Data shown
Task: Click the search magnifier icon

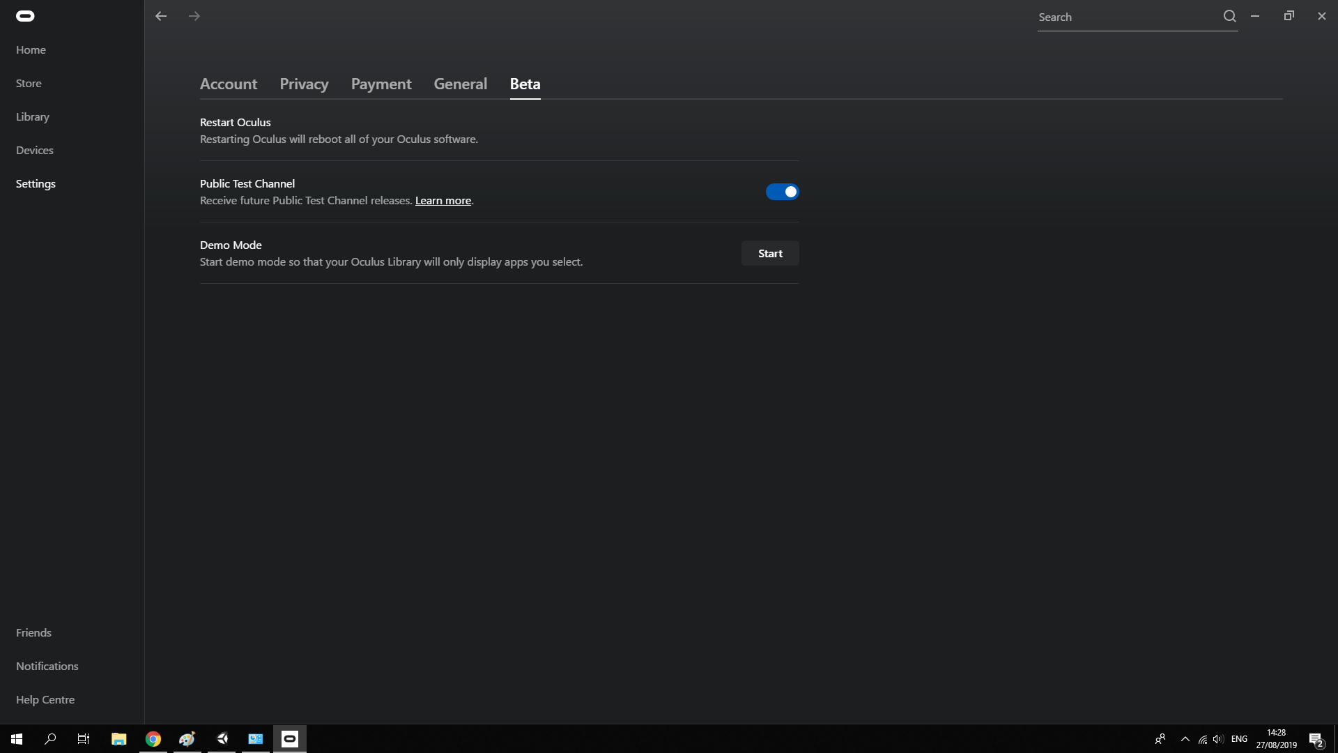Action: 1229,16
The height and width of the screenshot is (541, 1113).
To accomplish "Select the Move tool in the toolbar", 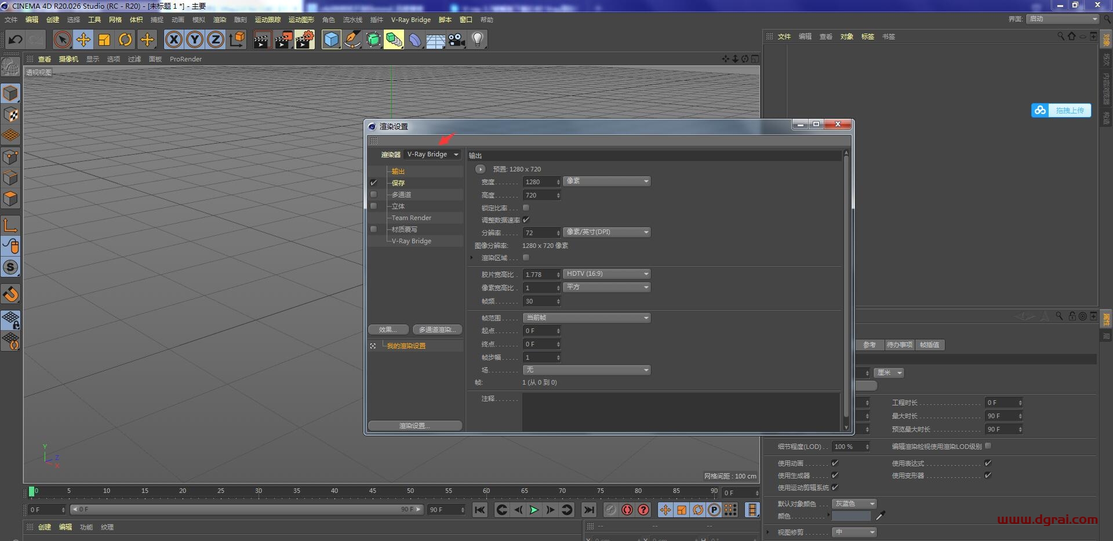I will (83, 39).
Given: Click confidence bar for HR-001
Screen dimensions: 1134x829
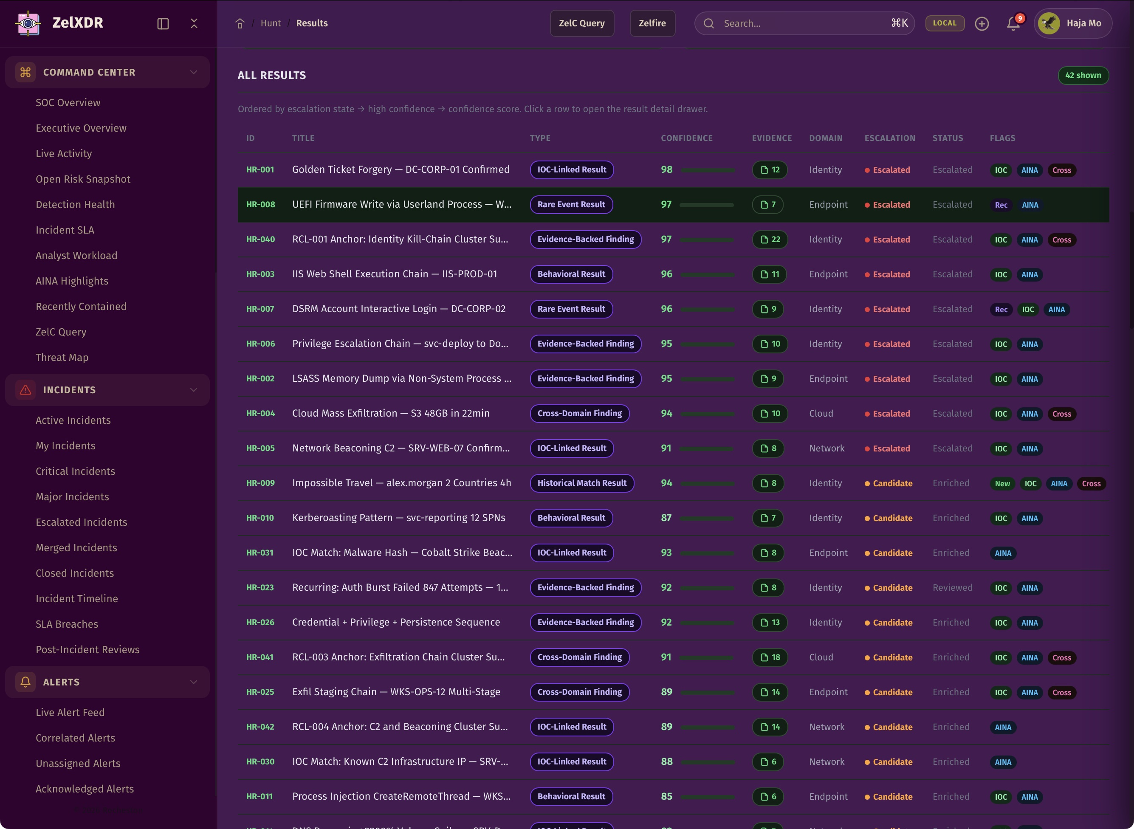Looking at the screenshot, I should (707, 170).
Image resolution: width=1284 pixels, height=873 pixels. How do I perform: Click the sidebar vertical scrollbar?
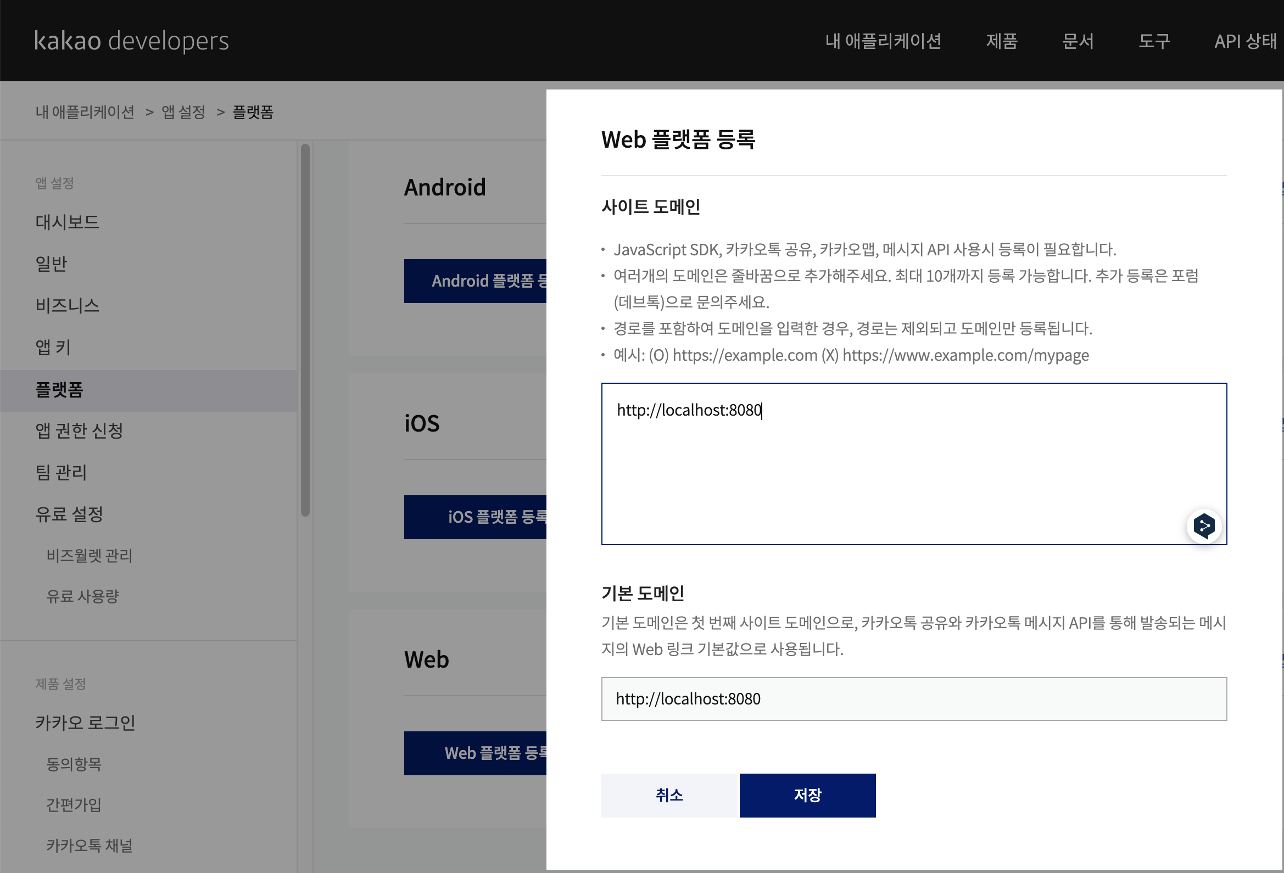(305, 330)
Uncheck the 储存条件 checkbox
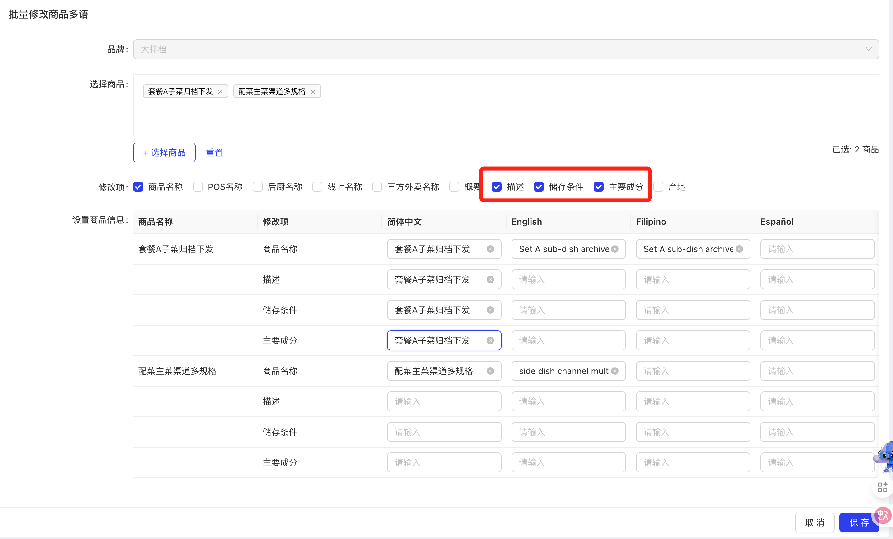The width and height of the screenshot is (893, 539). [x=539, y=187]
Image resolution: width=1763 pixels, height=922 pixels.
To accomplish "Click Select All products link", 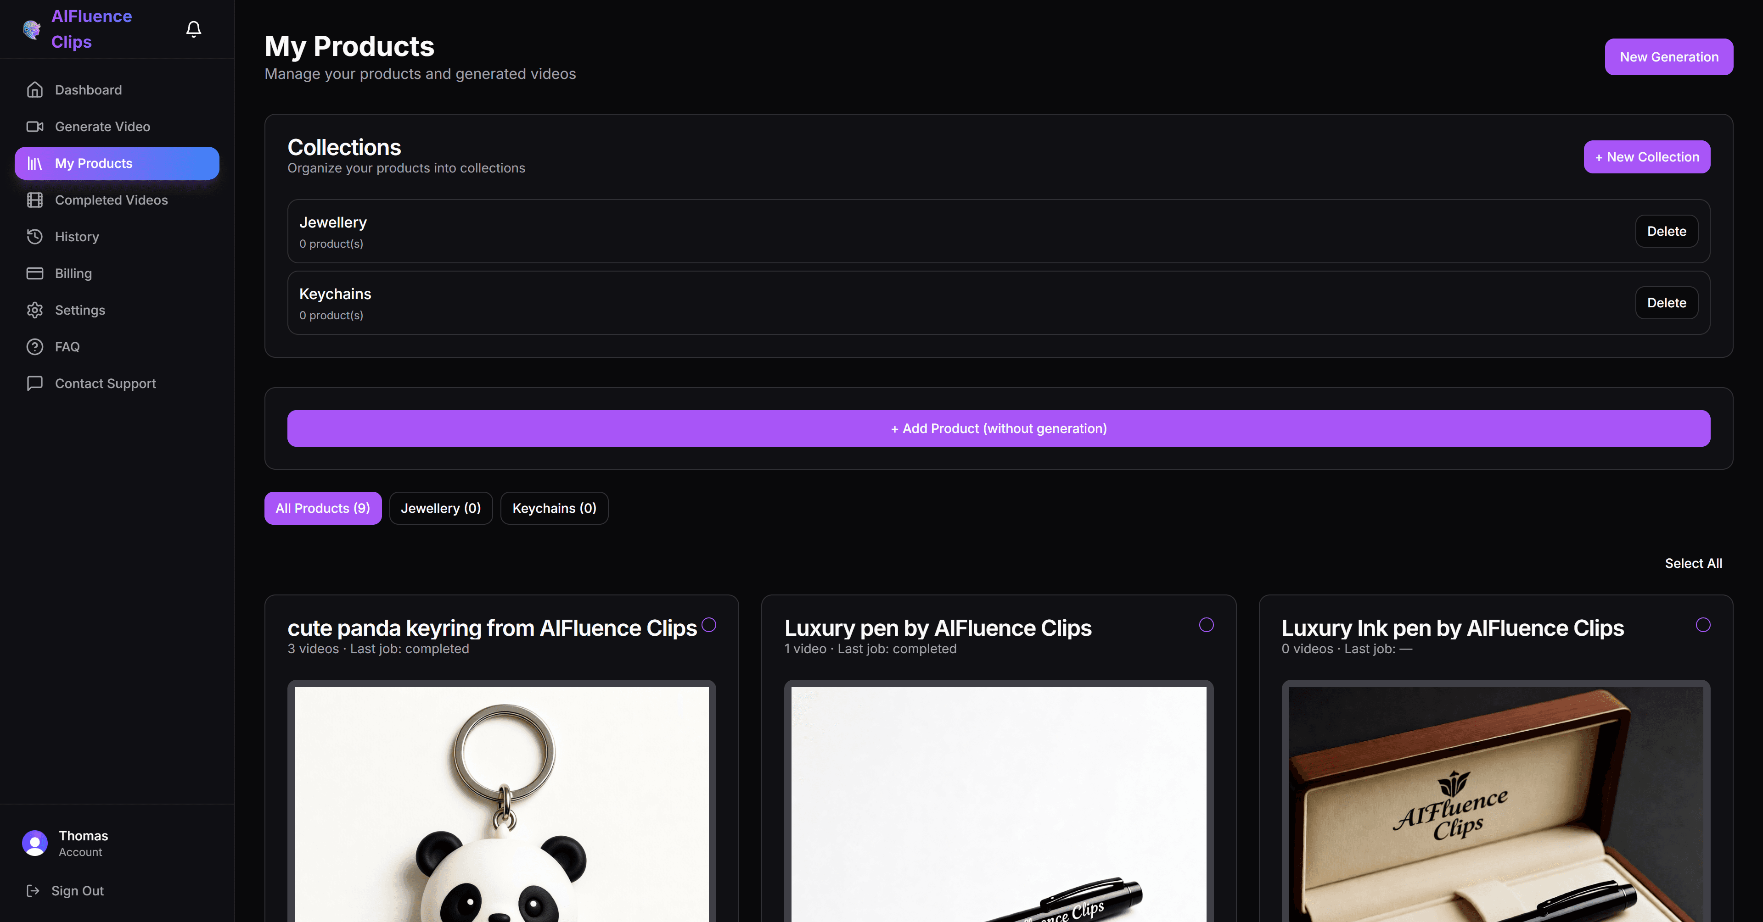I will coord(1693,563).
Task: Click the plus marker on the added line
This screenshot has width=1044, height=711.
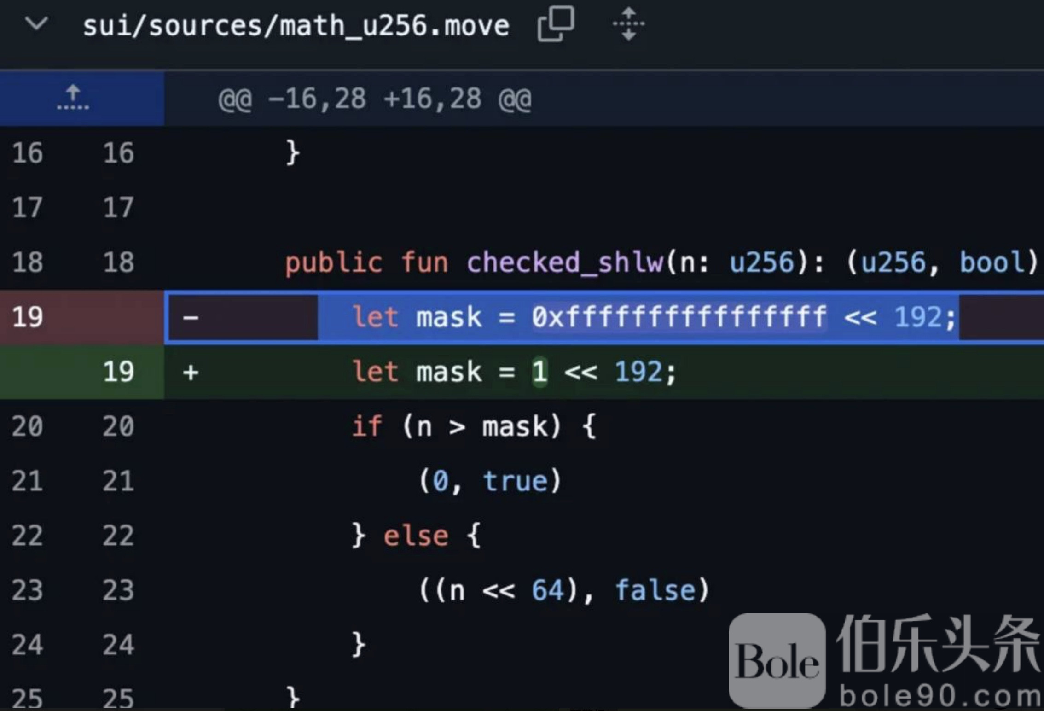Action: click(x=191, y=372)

Task item
Please print exactly the lines running from the line with "Task: Click the plus marker on the added line" through the final line of the material, and nothing more. Keep pictures out.

Output of the exercise
Task: Click the plus marker on the added line
This screenshot has width=1044, height=711.
Action: click(x=191, y=372)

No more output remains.